We show a small trace focusing on candidate updates:

Horizontal segment Vertical segment Area Best so far
(7,12) (7,12) large updated
(7,12) (12,15) smaller unchanged
(4,7) (19,25) same max tie-break applies

The algorithm selects the rectangle spanning y = 7 to 12 and x = 7 to 14.

This confirms that the best rectangle is not determined by extreme widths or heights alone, but by a specific pairing.

Example 2

Input:

L=10 W=10
H=1 V=1
h: 5
v: 5

Segments:

Horizontal: (0,5), (5,10)

Vertical: (0,5), (5,10)

H-seg V-seg Area Best
(0,5) (0,5) 25 updated
(0,5) (5,10) 25 tie-break (leftmost wins)
(5,10) (0,5) 25 tie-break (higher segment wins)
(5,10) (5,10) 25 final

This example demonstrates that all rectangles can have equal area, and correctness depends entirely on tie-breaking order.

Complexity Analysis

Measure Complexity Explanation
Time O(H · V) Each horizontal gap is paired with each vertical gap once
Space O(H + V) Storage of cut positions and segment lists

With H, V ≤ 1000, the worst case is about 10^6 operations, which fits comfortably within typical Python limits.

Test Cases

import sys, io

def run(inp: str) -> str:
    sys.stdin = io.StringIO(inp)
    return sys.stdout.getvalue().strip()

# NOTE: placeholder; assumes solve() is wired properly

Since the full solution is embedded above, the intended test harness would call solve() directly after redirecting stdin.

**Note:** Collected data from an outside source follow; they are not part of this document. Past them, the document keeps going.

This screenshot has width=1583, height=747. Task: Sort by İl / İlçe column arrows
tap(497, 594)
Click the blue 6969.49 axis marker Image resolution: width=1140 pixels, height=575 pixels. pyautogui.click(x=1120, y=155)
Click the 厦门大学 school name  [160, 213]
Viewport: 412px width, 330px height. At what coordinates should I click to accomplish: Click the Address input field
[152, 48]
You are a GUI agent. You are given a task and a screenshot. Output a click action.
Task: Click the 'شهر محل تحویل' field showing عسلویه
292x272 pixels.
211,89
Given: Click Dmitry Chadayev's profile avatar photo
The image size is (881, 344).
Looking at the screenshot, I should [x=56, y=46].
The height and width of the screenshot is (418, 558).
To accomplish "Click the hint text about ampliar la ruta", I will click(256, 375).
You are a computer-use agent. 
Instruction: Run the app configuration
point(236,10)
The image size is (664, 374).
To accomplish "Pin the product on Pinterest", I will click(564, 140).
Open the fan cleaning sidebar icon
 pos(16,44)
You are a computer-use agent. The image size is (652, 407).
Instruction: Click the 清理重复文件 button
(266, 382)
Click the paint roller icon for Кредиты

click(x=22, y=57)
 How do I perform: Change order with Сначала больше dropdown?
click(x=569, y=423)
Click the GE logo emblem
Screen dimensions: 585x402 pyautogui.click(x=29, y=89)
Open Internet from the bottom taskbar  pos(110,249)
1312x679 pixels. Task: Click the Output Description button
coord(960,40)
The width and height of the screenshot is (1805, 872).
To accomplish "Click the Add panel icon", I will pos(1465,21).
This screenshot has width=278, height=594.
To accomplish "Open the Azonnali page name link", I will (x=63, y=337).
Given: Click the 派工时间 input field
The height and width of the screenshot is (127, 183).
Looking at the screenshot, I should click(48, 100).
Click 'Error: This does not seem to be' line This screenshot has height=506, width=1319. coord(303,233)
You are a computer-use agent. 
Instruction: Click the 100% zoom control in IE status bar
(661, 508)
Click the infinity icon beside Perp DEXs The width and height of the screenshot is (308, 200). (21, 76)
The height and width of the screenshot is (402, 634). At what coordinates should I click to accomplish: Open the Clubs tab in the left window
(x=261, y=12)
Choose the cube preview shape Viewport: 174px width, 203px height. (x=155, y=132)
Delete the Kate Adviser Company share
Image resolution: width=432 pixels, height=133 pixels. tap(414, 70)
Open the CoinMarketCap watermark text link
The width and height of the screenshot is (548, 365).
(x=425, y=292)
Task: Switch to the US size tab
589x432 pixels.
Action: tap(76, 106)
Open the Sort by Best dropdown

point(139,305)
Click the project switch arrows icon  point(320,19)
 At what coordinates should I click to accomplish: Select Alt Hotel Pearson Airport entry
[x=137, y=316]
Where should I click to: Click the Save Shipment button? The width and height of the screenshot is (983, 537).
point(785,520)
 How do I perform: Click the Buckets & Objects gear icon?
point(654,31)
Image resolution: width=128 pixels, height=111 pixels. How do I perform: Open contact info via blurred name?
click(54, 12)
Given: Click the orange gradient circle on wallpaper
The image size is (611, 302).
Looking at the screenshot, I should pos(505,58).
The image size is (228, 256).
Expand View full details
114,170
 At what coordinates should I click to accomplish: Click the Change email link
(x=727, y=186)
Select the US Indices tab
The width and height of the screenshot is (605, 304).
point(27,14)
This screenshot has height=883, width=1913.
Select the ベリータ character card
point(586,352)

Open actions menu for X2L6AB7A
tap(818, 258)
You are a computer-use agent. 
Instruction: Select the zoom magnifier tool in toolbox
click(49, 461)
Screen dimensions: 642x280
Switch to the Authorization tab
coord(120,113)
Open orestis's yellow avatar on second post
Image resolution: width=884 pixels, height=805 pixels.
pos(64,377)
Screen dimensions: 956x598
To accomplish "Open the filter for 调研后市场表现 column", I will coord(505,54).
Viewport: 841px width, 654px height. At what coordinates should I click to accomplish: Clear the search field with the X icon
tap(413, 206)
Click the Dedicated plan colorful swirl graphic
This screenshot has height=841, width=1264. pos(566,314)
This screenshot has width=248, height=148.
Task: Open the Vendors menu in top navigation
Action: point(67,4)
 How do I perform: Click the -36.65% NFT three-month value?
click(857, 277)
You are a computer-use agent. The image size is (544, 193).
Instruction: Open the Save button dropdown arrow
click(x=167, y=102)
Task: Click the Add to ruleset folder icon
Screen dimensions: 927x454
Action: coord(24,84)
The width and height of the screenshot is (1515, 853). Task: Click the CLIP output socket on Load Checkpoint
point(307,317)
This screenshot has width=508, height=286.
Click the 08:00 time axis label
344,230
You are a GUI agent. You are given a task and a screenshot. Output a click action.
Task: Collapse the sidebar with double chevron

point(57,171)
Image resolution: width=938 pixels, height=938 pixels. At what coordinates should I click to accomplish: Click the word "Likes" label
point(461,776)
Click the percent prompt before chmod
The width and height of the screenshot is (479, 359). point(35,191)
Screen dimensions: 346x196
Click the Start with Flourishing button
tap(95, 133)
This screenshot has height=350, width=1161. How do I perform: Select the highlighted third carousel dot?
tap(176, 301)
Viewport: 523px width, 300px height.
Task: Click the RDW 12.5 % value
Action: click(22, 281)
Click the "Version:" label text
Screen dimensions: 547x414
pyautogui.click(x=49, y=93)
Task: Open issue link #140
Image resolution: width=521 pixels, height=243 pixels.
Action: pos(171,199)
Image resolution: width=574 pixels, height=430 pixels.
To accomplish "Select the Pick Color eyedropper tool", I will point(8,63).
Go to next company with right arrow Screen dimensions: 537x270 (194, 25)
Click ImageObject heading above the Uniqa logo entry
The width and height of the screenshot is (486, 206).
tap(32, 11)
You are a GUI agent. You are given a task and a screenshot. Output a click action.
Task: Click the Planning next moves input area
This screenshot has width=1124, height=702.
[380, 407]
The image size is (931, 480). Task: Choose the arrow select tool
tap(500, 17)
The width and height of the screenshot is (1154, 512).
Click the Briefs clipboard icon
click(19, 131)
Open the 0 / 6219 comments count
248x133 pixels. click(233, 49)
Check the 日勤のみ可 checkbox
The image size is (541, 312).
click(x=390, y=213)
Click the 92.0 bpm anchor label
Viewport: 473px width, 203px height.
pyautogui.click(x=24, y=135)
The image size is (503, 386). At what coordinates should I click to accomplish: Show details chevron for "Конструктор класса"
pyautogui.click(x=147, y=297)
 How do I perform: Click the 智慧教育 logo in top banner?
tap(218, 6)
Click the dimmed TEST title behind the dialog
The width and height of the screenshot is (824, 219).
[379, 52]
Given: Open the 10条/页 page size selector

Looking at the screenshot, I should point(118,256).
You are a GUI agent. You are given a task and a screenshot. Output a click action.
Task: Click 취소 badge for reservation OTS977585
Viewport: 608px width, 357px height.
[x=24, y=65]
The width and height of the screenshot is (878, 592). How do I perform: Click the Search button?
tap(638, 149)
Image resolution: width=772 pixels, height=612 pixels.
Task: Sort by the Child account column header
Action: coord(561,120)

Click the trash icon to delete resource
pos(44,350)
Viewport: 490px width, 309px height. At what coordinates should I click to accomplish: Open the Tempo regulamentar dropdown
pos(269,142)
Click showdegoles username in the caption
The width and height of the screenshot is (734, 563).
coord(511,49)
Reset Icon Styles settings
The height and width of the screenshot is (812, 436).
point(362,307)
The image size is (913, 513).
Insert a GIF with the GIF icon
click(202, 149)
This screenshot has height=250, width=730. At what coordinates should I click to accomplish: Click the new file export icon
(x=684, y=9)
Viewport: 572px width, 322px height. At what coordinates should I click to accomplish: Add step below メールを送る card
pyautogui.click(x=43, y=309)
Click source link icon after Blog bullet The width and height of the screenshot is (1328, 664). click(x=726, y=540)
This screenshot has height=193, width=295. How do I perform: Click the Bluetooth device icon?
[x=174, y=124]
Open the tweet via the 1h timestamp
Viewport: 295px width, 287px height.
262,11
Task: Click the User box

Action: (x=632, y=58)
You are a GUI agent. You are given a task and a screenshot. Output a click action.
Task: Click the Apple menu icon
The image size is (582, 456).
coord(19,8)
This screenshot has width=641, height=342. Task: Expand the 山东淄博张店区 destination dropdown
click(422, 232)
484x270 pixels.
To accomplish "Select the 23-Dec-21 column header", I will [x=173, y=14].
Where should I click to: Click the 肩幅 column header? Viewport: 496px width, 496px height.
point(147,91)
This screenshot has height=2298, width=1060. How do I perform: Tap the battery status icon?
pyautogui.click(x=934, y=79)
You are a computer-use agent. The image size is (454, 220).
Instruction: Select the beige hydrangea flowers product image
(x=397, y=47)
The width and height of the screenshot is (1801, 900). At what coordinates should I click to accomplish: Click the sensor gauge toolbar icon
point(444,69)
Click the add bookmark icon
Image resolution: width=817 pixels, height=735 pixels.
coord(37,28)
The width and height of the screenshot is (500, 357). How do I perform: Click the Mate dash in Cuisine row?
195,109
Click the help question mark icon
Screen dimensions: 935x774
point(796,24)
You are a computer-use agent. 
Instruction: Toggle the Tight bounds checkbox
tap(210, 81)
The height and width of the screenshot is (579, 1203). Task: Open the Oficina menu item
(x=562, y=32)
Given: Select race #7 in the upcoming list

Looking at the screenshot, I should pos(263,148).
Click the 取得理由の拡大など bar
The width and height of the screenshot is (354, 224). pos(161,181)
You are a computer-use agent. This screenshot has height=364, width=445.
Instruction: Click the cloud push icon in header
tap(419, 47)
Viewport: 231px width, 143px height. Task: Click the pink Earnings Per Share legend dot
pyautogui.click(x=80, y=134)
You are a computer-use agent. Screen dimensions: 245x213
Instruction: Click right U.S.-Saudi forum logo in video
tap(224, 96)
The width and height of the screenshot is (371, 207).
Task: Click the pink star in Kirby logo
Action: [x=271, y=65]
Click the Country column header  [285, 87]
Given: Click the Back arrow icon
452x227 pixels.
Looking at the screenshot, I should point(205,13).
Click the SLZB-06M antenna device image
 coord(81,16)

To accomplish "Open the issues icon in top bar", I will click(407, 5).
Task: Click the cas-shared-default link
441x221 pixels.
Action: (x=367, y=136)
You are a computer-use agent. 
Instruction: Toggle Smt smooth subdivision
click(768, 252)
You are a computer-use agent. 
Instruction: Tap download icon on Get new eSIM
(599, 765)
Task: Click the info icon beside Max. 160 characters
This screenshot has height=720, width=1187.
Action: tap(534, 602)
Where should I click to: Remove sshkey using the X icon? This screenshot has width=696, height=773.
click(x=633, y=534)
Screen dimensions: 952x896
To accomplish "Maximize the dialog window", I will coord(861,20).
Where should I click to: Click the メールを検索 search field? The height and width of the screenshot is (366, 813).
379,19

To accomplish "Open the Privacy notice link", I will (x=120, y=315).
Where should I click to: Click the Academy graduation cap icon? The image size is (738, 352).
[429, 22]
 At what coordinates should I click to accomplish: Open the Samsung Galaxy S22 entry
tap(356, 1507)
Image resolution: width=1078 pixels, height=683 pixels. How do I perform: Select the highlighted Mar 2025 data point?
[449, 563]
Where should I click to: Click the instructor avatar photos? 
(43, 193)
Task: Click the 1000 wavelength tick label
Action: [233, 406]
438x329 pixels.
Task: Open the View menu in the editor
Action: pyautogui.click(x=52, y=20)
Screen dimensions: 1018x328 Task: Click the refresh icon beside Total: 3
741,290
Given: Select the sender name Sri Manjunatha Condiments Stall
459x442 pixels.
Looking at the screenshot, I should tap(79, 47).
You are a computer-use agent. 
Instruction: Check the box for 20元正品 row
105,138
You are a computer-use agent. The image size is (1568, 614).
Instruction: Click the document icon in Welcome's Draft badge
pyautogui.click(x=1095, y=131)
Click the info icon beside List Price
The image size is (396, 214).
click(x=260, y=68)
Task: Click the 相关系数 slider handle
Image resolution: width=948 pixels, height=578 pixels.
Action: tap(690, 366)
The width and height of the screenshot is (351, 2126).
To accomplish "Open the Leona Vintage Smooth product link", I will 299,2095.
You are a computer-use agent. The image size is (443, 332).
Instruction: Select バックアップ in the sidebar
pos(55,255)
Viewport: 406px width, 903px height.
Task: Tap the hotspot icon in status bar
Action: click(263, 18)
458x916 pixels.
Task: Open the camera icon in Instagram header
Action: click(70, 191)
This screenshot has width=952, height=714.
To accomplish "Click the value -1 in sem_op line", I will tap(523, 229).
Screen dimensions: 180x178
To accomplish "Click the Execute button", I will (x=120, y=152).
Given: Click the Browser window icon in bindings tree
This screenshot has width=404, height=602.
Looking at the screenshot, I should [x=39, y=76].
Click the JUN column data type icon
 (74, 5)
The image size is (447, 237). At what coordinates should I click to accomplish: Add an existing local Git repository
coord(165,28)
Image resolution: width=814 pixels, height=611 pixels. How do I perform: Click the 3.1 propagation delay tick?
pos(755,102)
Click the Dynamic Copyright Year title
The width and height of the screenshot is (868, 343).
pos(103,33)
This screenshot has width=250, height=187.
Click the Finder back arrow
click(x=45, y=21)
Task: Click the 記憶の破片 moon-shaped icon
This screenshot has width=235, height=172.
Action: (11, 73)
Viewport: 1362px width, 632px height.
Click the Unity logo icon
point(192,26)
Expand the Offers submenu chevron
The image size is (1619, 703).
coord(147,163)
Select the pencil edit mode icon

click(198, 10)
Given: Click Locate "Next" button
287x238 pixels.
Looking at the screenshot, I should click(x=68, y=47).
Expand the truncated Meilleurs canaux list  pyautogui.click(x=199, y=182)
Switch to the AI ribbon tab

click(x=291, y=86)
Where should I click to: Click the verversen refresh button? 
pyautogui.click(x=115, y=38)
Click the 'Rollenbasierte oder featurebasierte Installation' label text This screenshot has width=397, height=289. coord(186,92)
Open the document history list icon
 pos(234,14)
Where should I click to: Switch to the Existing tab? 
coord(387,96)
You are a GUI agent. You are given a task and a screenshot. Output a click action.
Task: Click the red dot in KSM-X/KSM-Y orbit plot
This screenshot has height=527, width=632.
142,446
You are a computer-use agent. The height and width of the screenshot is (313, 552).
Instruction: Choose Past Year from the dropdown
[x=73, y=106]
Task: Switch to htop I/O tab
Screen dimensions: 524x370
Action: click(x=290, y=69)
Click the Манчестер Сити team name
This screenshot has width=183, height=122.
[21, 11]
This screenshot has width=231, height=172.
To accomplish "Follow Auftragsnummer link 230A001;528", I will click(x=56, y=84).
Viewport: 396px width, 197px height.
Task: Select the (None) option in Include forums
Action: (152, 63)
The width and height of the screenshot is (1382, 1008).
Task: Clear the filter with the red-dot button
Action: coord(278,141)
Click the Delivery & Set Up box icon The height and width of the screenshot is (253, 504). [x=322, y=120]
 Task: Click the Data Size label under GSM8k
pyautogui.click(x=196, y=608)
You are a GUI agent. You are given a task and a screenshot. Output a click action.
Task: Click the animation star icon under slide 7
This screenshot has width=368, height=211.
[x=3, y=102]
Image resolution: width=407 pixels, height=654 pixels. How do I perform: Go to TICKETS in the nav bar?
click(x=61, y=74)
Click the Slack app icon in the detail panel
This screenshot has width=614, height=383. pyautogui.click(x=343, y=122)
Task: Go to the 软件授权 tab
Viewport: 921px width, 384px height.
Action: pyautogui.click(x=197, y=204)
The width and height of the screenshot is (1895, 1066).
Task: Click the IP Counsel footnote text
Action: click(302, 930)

Test input Expected output What it validates
10 10 1 1 / 5 / 5 (5,5,10,10) or tie-valid single cut symmetry
10 10 0 0 0 0 10 10 no cuts edge case
15 15 2 2 / 5 10 / 5 10 largest middle cell multi-grid correctness
100 100 3 3 / 10 50 90 / 20 60 80 deterministic max general correctness

Edge Cases

When there are no cuts in one dimension, the entire dimension becomes a single interval. The algorithm still works because the segment array contains exactly one element covering the full span.

When multiple segments share the same length, the algorithm relies on coordinate ordering rather than length alone. This ensures that tie-breaking is stable even when areas match exactly.

When cuts are very close together, differences may be small but still positive. Since all arithmetic is integer-based, no precision issues arise, and the interval decomposition remains exact.